For sellers

What happens when Bulgarian Companies fail to submit their Annual Accounts?

04 April 13

These questions are most commonly asked around February and March each year when owners of Bulgarian companies have the legal responsibility to submit annual accounts. This applies even when there have been no transaction and no activity in the past year or when the sole asset (a property) has been sold, unfortunately as long as the company is still registered it is considered active and its directors have the legal responsibility to submit an official statement of its accounts.


When accounts are not filed by the 31st March each year (even nil returns), the state automatically fines the company approximately 1,000 Euros. These fines stay in the system and continue to clock up each year until paid.
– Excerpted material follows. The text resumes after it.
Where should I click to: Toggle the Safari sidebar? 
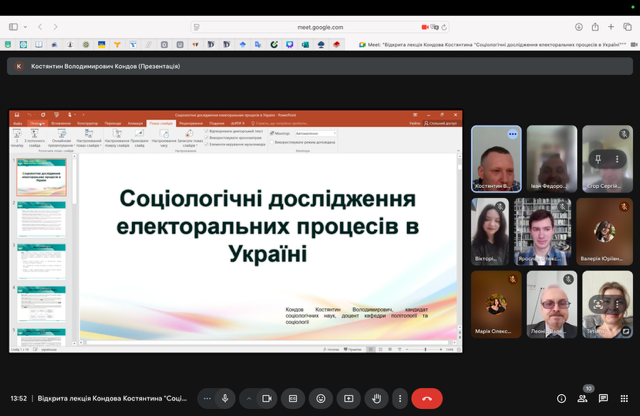(x=13, y=27)
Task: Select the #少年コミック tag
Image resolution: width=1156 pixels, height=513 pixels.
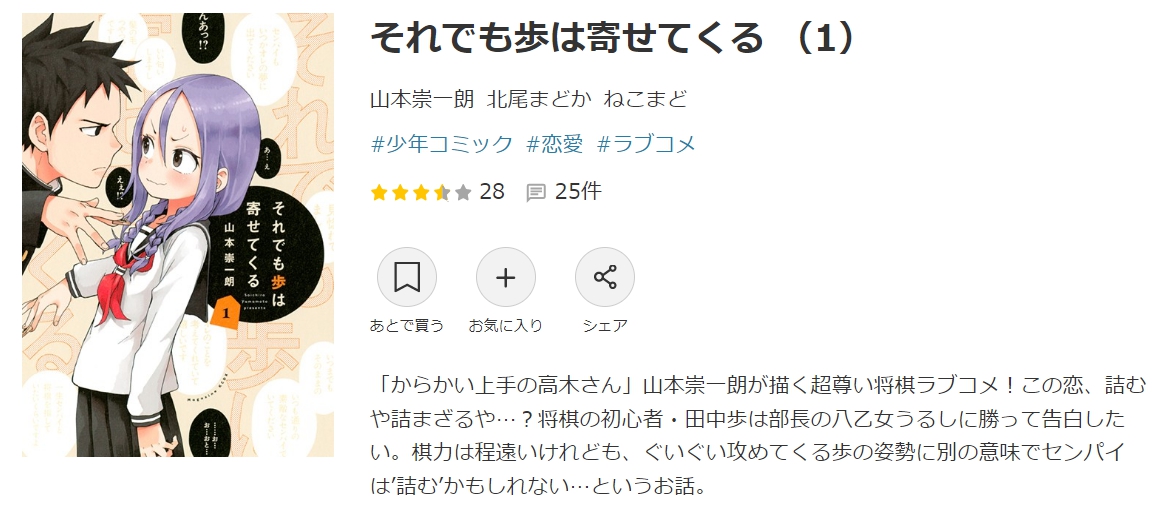Action: 441,144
Can I sell my property if I have fines outstanding?


When selling a property asset from a company it is most often the case that a ‘certificate of good standing’ must be provided to the buyer (or the bank who is lending the money to the buyer). This document proves that nothing is owed by the company to the state and thus company is up to date, in order to achieve this all fines and taxes must be paid. In some cases a private buyer or their solicitor will turn a blind eye to this or simply not request it, however they are taking a substantial risk as when taxes are owed to the state and assets are sold subsequent to the creation of that debt then the state can legally reverse the sale to recoup its loses from the value of the asset that existed at the time of the debt’s creation. Technically this is possibly, but practically this is only conducted against commercial premises, trading businesses, property developers etc who owed VAT or similar at the time of selling, but the same laws apply to all companies regardless of size and thus it is possible to happen to foreign owners who own single property assets via a limited company.


How much are the fines?

When you fail to submit accounts on time there are fines applied from three different departments (500 Euros from the National Income Agency, 500 Euros National Statistics Institute, Registry Agency has the right to fine 250-1000 Euros, but rarely does implement this). These are annual and will continue to clock up in the system against your name / record in Bulgaria.
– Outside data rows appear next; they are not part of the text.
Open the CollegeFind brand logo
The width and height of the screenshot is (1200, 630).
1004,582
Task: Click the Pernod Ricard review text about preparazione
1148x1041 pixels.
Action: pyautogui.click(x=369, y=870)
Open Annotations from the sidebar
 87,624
What if my company has sold its property assets and then I decide not to submit any further accounts, what happens?


If you have assets in your company then these can be seized by the state and liquidated to cover the outstanding amounts owed. However, without assets there is not much the state can do at the current time to force these funds from you; as a foreign owner there is no practical or affordable legal route to recover these costs from you abroad, but legally they have every right to pursue you in your home country if they choose to. The reality is that the risk is minimal, but it exists and every director of Bulgarian companies must consider this fully before actively deciding not to submit their annual accounts, especially as the laws are likely to change and the fines will can only grow. Technically, as a limited company you are only personally liable for the capital of the company, which will vary in amount according to its structure when it was setup, please check with your accountants. Should you fail to pay your fines you will be blacklisted as a director and banned from owning or operating a Bulgarian company in the future.
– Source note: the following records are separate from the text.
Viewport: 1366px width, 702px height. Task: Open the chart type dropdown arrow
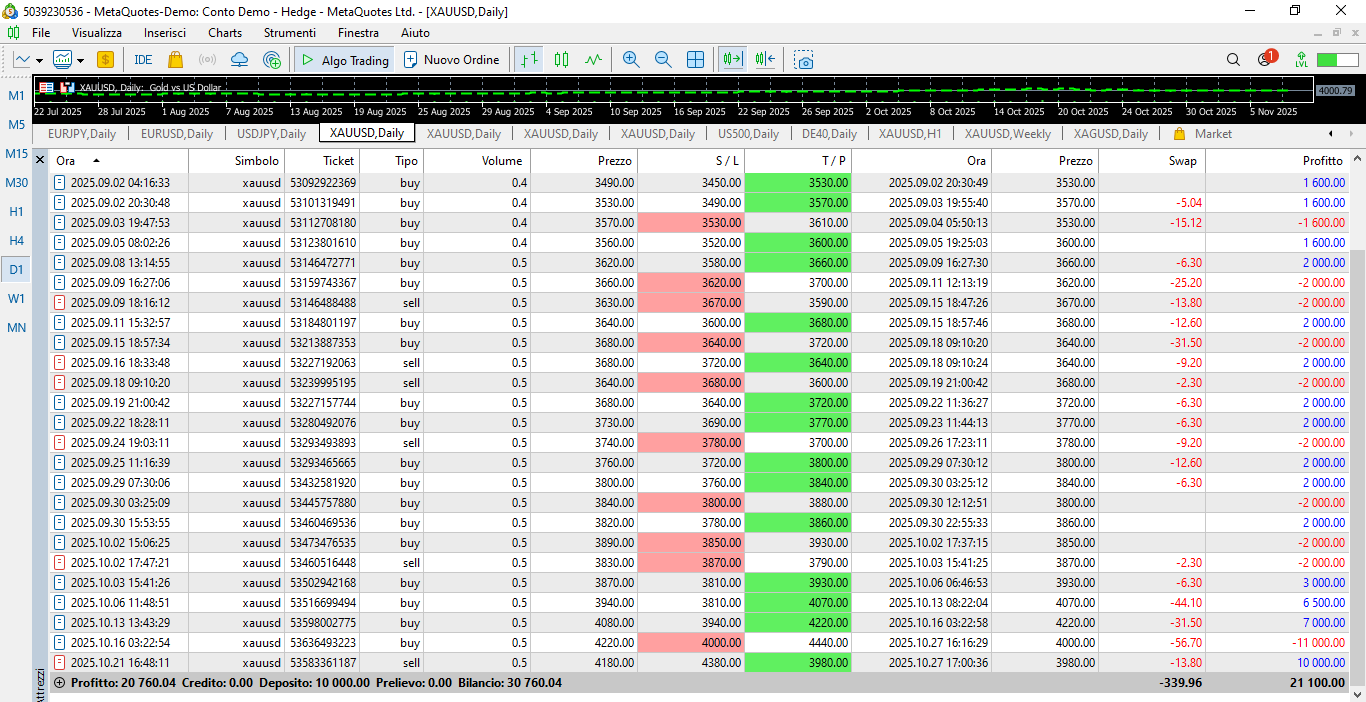[39, 60]
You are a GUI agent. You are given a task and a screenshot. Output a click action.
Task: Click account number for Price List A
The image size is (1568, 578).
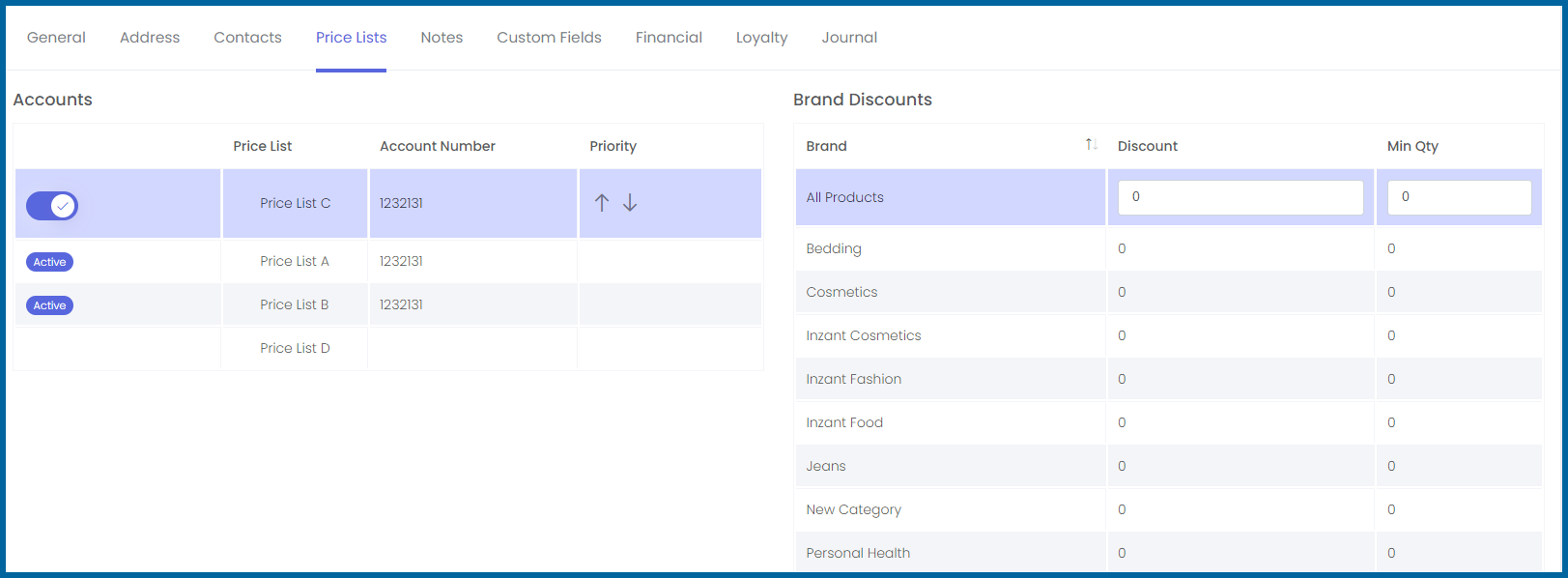(401, 261)
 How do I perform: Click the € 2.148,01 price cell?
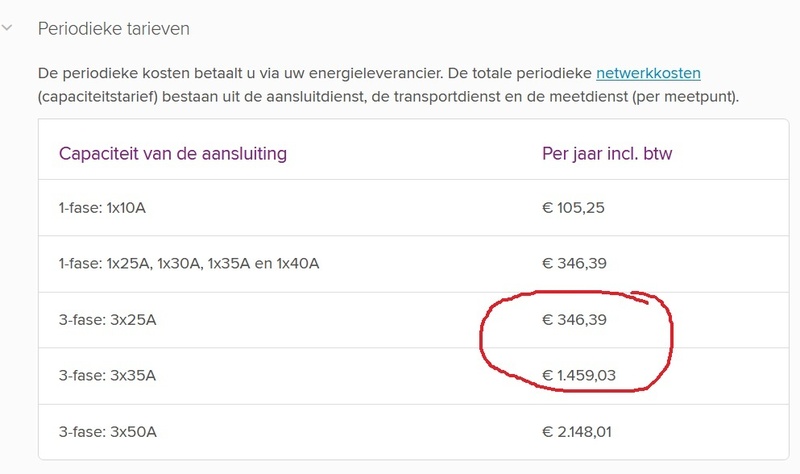[x=577, y=432]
Will I  be effected in my home country?


We heed extreme caution if considering to abandon your company to avoid its annual running costs or payment of its fines. European Union company directives are all geared towards collective accountability for all EU citizens operating commercially within the EU borders. Whilst no one can say for sure what the future holds for European commercial law the general consensus is that if a person has been blacklisted in one country then this will be shared with and applied in other countries too, thus reducing fraud and risk whilst increasing accountability. We are a long way from that being reality, but should you have interests in commercial ventures within Europe or plan to in the coming 10-20 years or so, then we would strongly recommend properly terminating your responsibilities as a director or shareholder of your Bulgarian company instead of letting it run up fines endlessly to avoid this future potential.


What can I do if I have sold my property and no longer want my Bulgarian company?


Sadly there is no free way to dispose of your Bulgarian company, but you do have options. As every situation is unique, please contact us to discuss your options and see which route is most efficient for you.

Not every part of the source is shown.